Anyway it’s difficult to get away from the musical instruments completely. Below is a Yamaha 894– solid silver body and keys, and this one has a custom headjoint made by Drelinger in White Plains, NY. The Japanese have been making some fine instruments and this one is no exception. Each key is like a piece of jewelry, not in the sense that certain guns are said to be “jewelry” but literally.
Every key is fit to its pivots or shaft to perfection. Any tighter and it would bind with temperature changes. One key can have a half dozen or more parts, silver soldered together in a jig and hand polished.
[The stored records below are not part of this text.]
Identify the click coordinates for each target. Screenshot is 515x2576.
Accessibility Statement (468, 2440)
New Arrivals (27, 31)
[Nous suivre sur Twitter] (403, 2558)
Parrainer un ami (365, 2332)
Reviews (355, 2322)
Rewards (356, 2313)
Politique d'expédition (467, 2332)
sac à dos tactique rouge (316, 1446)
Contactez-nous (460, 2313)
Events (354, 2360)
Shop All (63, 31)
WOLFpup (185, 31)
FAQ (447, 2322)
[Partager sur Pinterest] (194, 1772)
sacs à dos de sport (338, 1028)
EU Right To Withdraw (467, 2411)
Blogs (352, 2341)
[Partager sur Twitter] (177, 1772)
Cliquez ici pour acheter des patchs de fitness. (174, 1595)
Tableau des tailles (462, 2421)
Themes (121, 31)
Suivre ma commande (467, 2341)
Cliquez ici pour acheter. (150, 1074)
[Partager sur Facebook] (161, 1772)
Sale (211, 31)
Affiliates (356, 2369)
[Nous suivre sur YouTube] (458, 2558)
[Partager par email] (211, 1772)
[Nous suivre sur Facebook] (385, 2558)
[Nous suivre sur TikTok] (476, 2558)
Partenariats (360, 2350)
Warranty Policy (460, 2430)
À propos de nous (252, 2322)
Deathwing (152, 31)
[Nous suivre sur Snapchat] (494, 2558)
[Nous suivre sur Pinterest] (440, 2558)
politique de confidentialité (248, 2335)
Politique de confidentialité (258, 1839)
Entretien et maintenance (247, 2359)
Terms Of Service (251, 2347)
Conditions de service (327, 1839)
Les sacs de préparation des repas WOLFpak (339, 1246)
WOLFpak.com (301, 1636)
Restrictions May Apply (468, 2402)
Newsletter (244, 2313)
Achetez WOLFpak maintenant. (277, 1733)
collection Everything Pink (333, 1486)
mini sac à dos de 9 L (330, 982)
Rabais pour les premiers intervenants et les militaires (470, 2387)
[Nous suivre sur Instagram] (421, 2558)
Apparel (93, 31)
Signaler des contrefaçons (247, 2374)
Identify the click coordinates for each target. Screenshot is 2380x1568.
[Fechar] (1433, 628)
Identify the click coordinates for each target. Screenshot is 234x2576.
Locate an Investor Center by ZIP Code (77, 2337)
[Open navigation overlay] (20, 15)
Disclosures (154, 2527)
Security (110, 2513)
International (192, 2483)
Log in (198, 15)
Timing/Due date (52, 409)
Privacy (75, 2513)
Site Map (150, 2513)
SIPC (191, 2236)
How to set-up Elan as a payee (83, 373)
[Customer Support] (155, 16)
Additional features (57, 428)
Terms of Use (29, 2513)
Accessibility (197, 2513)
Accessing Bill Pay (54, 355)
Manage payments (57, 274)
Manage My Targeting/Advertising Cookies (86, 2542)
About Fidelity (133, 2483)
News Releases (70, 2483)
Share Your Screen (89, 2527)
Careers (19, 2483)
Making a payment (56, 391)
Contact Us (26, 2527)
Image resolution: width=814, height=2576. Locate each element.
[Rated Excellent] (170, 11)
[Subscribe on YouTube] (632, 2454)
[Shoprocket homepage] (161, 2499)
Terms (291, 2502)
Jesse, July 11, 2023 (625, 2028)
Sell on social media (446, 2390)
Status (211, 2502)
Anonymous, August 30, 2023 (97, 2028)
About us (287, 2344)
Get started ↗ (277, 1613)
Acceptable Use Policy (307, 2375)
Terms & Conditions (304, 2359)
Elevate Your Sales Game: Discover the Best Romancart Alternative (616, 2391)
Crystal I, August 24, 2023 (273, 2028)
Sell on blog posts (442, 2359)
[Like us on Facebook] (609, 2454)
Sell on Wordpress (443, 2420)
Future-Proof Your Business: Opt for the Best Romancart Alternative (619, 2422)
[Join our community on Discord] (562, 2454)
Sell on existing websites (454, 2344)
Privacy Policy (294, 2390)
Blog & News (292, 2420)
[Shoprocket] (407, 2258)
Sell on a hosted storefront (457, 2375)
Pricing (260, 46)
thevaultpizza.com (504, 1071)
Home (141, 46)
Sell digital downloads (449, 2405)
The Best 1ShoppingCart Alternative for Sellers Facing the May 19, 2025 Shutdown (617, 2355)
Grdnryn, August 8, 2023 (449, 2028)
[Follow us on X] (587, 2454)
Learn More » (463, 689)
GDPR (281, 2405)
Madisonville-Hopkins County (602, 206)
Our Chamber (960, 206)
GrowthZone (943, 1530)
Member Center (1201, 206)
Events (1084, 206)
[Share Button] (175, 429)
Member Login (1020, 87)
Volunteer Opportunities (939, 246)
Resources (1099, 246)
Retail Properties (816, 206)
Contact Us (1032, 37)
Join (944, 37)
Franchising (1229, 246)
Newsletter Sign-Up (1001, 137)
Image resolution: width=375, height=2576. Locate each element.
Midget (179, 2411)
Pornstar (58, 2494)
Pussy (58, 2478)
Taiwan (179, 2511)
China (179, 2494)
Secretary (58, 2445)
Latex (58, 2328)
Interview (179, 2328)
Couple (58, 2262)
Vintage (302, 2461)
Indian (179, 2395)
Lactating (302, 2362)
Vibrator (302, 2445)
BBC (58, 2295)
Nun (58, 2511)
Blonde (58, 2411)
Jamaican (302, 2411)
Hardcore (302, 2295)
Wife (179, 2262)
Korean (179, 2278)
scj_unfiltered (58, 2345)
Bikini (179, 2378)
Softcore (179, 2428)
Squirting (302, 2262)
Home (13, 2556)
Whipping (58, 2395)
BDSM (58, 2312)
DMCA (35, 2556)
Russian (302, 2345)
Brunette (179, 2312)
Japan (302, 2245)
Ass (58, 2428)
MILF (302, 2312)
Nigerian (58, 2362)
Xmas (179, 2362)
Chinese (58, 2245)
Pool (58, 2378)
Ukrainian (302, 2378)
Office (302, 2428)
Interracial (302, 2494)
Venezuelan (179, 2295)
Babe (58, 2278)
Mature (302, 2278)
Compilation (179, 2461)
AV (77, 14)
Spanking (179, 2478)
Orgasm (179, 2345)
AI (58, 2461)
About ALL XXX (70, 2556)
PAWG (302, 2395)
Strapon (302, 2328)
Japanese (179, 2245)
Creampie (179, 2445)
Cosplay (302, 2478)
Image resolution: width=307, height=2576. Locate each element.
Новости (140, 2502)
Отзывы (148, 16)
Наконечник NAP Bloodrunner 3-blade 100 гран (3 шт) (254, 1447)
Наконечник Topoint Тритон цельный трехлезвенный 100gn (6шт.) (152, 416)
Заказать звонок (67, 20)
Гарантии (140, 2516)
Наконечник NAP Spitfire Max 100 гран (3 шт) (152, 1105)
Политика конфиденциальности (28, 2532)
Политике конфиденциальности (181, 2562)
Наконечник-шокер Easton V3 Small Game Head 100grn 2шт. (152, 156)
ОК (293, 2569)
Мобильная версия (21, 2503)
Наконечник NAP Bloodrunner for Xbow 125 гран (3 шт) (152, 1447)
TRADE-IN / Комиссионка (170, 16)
The soft pad each key holds must produce an air-tight seal with a light touch to the tone hole, it must do it quietly, and it must usually do it in mechanical combination with one or more other keys, so there is a fair amount of regulation of each key, and more regulation between keys.
The soft pads are leveled to the tone holes by use of paper shims of various thicknesses. I work with .001″, .002″ and .003″ shims mostly. Mark, remove the pad, cut a shim, paste it on the back of the pad, reinsert the pad, and try. Repeat as necessary, which can be many times per pad. You can see the punches, of which I’ve made several to fit various pad cup sizes, and bits of round shims, and a razor blade for cutting them into pieces. Sometimes you use whole shims to increase the effective thickness of the pad.
If you’re not already crazy it can drive you there. Many, many attempts, by many people (myself included) have been made over the decades to come up with a pad that’s more or less self-leveling and that can still hold up to moisture and all the rest, without sticking or making more noise, and so far it’s still the old felt and bladder skin pad that’s generally preferred.
It takes hours and hours, but I love it when it all comes together and the instrument finally becomes a “single thing” again, rather than the many parts I’ve been working on separately. You could even say it’s music to the ears. Lately though I’m given pause, wondering what good any of this does for anyone.
This flute is one of several owned by the principal flutist in a Northwestern U.S. orchestra, and yes; she knows that her flute is being worked on by a gun accessory corporation president. We’ve known each other for decades. She’s also a university professor and so it is safe to say that our world views differ somewhat. Two worlds. We get along very well all the same.